Bart Geurts. “On an ambiguity in quantified conditionals”, ms, University of Nijmegen.
bq. Abstract: Conditional sentences with quantifying expressions are systematically ambigous. In one reading, the if-clause restricts the domain of the overt quantifier; in the other, the if-clause restricts the domain of a covert quantifier, which defaults to epistemic necessity. Although the ambiguity follows directly from the Lewis-Kratzer line on if, it is not generally acknowledged, which has led to pseudoproblems and spurious arguments.
[KvF: I will have to read this soon, since one of the sets of “pseudoproblems and spurious arguments” that Bart attacks comes courtesy of a paper that Sabine Iatridou and I gave a couple of years ago: “If and When If-Clauses Can Restrict Quantifiers” — see also Higginbotham’s parallel work: “Conditionals and Compositionality”.]

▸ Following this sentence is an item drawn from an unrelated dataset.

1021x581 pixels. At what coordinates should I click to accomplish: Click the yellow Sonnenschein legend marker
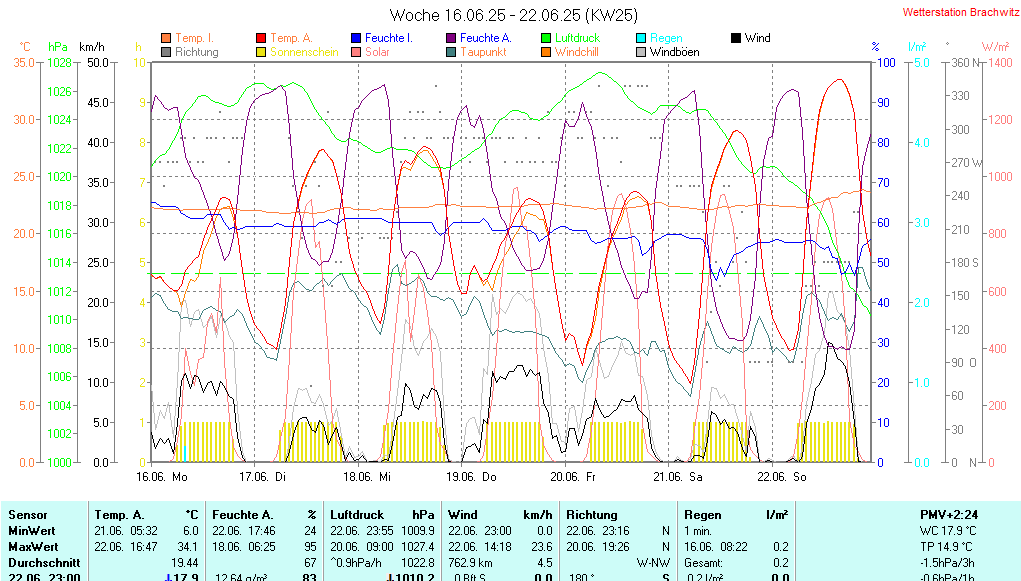[262, 52]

With all due respect, I think that Bart Geurts’ paper is still raw. The first pages are too intuitive and his claims are not very explicit. He trusts that the reader will have the same feelings when reading the data. The amount of theoretic devices employed is too small and I would appreciate if he could give us more formalised analyses of the data.
July 25th, 2004, at 5:41 pm #But, of course, this is my humble opinion.